Facing the demons...again...

Doing the right thing...

It’s been a difficult time for me recently, which has today ended with me off work with stress/depression.  Yep, the positive, optimistic author of this blog has succumbed once again to those demons that will seemingly just not lie down and die.

The one difference this time is it's definitely stress-induced.  Which is new.

Some may ask why I am writing about this in such a public forum.  It’s a fair question, and the answer is that I’ve always tried to be honest on these pages – I said at the start I would write about the struggles as well as the victories.

And, also, there is one positive insight to offer. 
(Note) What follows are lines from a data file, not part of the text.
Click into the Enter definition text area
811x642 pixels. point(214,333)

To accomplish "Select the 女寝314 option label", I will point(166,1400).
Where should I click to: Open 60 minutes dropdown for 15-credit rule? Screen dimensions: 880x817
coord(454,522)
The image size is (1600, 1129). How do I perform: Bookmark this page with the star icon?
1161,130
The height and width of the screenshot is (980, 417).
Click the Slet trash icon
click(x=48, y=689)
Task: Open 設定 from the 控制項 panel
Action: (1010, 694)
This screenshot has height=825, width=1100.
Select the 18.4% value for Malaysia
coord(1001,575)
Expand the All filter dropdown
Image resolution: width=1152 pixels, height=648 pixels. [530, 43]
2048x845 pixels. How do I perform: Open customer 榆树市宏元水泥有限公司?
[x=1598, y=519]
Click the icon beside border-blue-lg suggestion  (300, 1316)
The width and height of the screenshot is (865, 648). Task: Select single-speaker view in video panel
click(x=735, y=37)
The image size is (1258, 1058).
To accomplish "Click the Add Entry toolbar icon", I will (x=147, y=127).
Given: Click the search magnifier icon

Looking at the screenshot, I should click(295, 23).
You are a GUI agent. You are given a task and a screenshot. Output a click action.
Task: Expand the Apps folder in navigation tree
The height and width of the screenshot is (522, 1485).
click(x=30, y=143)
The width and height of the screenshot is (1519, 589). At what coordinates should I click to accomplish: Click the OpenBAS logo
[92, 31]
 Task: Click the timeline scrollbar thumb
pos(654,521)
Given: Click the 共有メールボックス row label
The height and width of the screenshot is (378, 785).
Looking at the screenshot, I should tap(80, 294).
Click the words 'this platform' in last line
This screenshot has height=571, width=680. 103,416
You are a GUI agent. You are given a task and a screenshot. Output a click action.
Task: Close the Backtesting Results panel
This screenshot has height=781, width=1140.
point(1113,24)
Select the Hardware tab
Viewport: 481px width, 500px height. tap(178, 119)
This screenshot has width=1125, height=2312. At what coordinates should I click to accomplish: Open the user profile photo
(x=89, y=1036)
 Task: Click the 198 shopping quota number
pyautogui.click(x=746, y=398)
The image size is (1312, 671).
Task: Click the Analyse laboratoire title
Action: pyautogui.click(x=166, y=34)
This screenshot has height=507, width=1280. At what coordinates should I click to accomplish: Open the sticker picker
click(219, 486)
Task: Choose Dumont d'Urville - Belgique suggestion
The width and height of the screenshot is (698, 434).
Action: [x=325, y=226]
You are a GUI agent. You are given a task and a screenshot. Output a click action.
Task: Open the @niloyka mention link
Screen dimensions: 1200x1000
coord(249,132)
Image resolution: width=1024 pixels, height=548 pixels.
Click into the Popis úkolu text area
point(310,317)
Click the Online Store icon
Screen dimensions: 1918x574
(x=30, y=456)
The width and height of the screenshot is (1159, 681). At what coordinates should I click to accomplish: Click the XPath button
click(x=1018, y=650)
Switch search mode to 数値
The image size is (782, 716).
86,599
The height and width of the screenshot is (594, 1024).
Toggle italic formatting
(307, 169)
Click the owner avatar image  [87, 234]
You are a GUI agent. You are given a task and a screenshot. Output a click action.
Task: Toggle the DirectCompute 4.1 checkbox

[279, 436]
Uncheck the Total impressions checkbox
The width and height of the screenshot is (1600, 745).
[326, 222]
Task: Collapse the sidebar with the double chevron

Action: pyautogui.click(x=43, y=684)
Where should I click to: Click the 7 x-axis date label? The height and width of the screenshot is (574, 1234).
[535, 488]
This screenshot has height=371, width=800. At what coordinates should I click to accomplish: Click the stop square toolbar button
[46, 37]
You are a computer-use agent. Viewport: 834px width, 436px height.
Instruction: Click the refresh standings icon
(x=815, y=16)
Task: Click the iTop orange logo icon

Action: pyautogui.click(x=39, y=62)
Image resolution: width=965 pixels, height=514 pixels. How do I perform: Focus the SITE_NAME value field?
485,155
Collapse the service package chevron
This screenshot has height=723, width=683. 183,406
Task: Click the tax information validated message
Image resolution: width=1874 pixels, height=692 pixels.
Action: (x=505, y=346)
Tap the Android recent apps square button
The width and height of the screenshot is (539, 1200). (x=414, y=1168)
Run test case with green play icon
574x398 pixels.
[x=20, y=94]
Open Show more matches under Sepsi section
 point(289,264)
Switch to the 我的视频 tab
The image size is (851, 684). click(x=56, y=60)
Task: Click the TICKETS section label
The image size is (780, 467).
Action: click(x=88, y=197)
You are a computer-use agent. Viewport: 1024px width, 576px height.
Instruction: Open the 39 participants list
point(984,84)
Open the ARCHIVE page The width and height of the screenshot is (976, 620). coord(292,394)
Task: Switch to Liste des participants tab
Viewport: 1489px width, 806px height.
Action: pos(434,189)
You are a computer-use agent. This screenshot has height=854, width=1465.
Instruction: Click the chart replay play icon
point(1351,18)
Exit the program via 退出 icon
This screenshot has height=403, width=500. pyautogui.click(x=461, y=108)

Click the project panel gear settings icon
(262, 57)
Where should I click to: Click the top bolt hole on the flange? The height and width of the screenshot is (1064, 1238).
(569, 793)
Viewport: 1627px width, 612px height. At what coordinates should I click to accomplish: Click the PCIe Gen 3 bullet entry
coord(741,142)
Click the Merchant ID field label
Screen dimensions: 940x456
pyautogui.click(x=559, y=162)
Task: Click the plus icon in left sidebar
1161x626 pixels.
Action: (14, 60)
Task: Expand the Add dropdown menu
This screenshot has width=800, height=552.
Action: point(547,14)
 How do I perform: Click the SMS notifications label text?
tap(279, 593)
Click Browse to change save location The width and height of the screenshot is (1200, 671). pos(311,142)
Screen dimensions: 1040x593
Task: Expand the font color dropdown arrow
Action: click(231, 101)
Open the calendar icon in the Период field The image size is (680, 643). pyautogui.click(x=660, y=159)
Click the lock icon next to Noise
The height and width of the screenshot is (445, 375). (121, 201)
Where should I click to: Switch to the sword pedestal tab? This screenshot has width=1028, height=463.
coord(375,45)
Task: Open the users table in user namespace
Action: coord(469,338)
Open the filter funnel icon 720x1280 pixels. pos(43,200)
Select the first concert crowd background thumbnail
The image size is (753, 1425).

At about 2am this morning, having awoken from another fitful sleep, I realised that, no matter how hard it was for me to ring my GP and to take time away from my employment, it was the right thing to do.  I didn’t want to do it, because it ‘lets people down’ at work, because it perhaps means I’m not as reliable an employee as I’d like to be, and it means I’m officially ‘not well’ and so have to try and figure out what in hell is going to make me better this time.

But I knew I couldn’t go on like I was.

So, at 8am this morning, I picked up my phone, almost against my will, and rang to make an appointment. 

Naturally, this being the British NHS, I couldn’t get an appointment until Monday.  (‘Is it an emergency?’ I was asked.  I would like to know what the definition of an emergency is.  If it were an ‘emergency’, would I not be attending my local A&E?)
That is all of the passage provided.